Millions are out of work and a recession looms, all the more reason for Spaniards to dig deep into their pockets to gamble on the famous El Gordo (Fat One) Christmas lottery, the world's biggest jackpot, which will make a record payout this year.
Things are tough this year, but I am definitely going to get a Christmas lottery ticket.. even if its just one decimo, said Raquel, a 50-year-old taxi driver. The smallest lottery unit sold is a tenth of a ticket, or decimo, for 20 euros (17.20 pounds).
This year alone the El Gordo Draw will pay out 2.5 billion euros to over 1,202,490 cash prize winners in Spain and around the world. First prize is worth 4 million euros, the highest amount ever and up 33 percent from a year ago. Sales are expected to match last year's despite the economic crisis, said lottery operator Loterias y Apuestas del Estado (LAE).
The tickets, drawn on December 22, are sold in 4,100 official kiosks throughout the country but can also be bought in a further 6,400 outlets such as newspaper kiosks. Local bars and shops also sell decimos.

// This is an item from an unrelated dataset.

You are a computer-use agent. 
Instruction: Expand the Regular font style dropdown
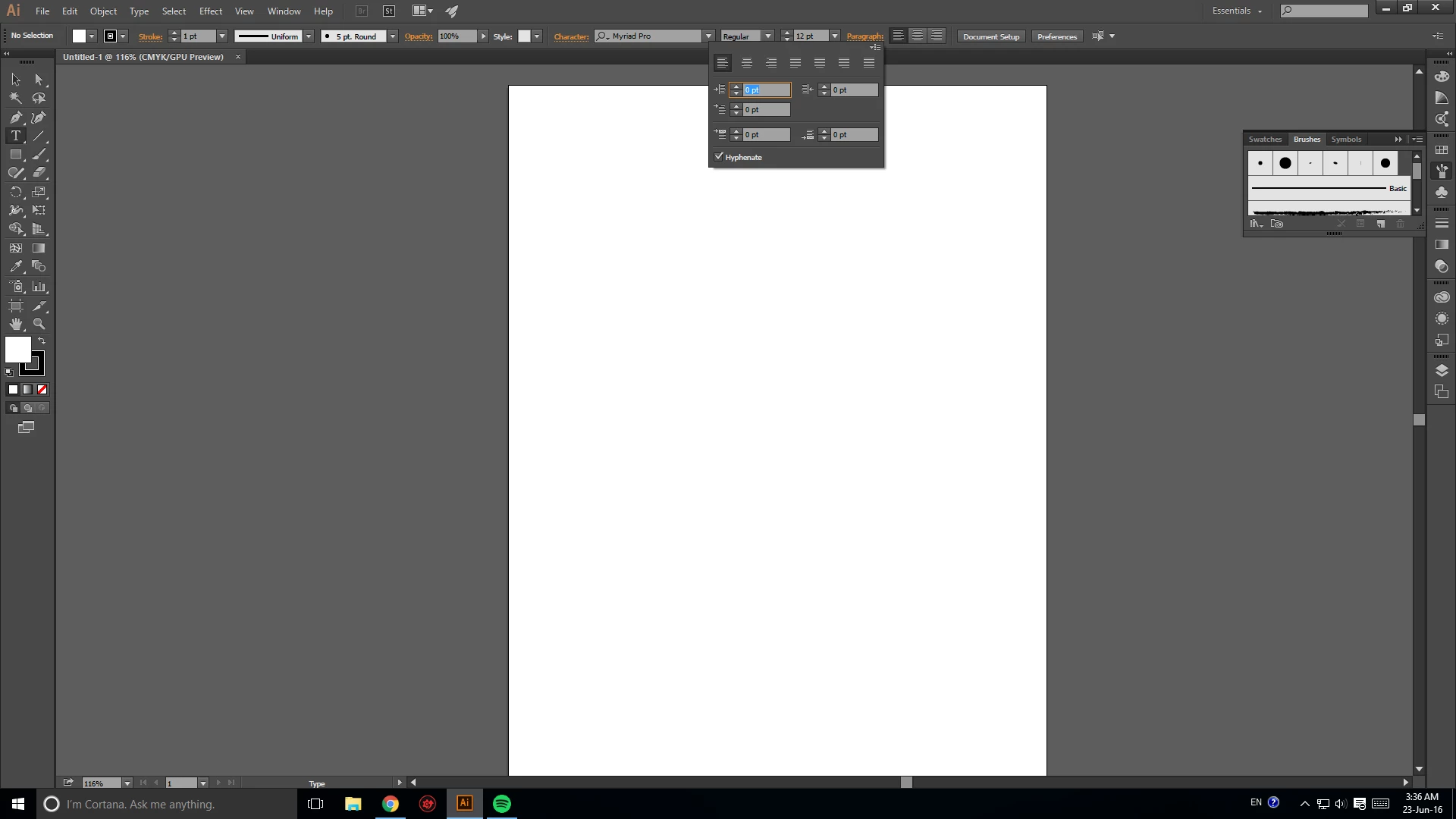point(767,36)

Even in gloomy economic times, Spain has been battered by the euro zone debt crisis and has the highest jobless rate in the European union, 90 percent of adult Spaniards play the Christmas lottery pooling money with workmates or friends from the neighbourhood bar.

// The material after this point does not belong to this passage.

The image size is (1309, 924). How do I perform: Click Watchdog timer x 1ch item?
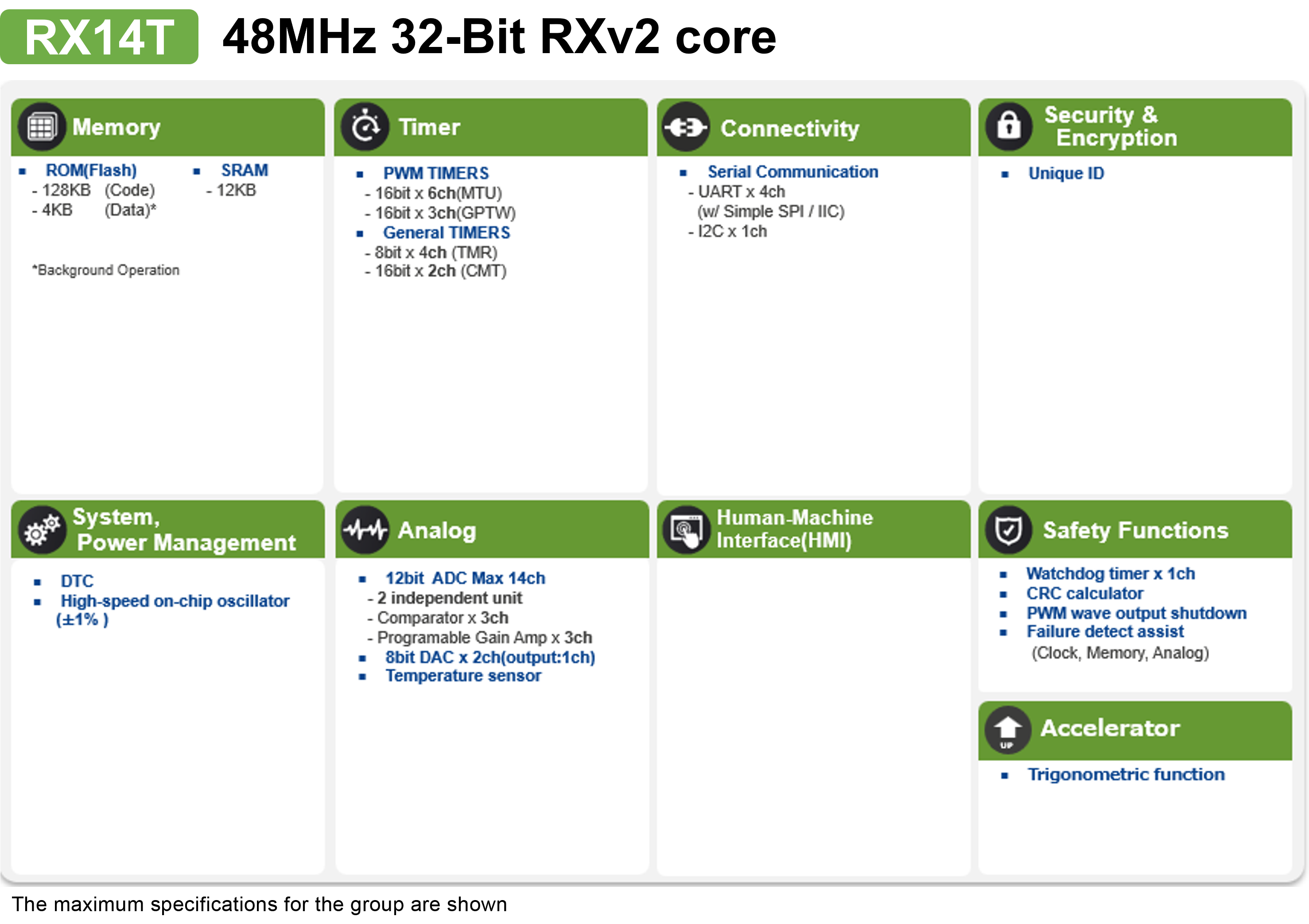(1110, 574)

In the remote northern Spanish village of Sort, which means luck in the local Catalan language, Xavier Gabriel, owner of The Golden Witch lottery outlet, has sold out of El Gordo tickets and is now focussed on the annual January 5 El Nino draw.
We can't close on Saturdays for lunch... We had 200 motorbikes, 500 cars and eight coaches bringing people up here for El Gordo ticket and it was the same thing on Sundays, Gabriel said.
The Golden Witch is the most successful lottery outlet in Spain in terms of sales and sold the winning El Gordo number in 2003.
Gabriel has an established base of overseas clients who buy their Christmas lottery tickets over the internet.
DEFYING THE CRISIS
Becoming a millionaire for Christmas or even having the chance to share in one of the millions of cash prizes is appealing to many Spaniards as they struggle to weather the worst economic crisis in generations.
The Spanish Organisation for the Blind (ONCE), which runs a weekly lottery, sold out in Madrid for its draw on November 11 this year.
Spain's centre-right People's Party stormed to a crushing victory on Sunday over the Socialists whom voters blamed for the country's economic woes.
Prime Minister-elect Mariano Rajoy warned the country, however, that difficult times are coming as the new government tackles a steep public deficit threatening to push Spain towards a eurozone bailout.
Since the Fat One went on sale this year queues have been forming outside some of the most famous lottery kiosks in Spain's capital city Madrid.
I always buy El Gordo at Dona Manolita. They've sold several winning numbers, said 45-year old Maria, currently unemployed, queued up at the kiosk in Puerta del Sol square in central Madrid, also the setting for the Indignados (or Indignant) protests against austerity measures earlier this year.
Some cash-strapped locals have made a beeline for the few outlets where they can use a credit card to buy their ticket.
But there are not many of these outlets in Spain. It's cash in hand, said Juan Gallardo, Commercial Director at the state-owned LAE.
Spain will be glued to radios and television sets on December 22, listening to the monotonous chant of voices of a group of children from the San Idelfonso college, dressed in navy blue and grey uniforms, who sing out the winning numbers and prizes.
It's the only draw where you really have a chance to win something...and you can see it on TV, Raquel the Madrid taxi driver said.
In 2010, El Gordo raised 2.7 billion euros in revenues for the state. Sales fell 0.2 percent in 2010 from 2009.
The lottery is part of the Spanish DNA, said LAE chairman Aurelio Martinez earlier this year at a presentation of the planned sale of 30 percent of the lottery operator. The sale was pulled in September due to tough market conditions.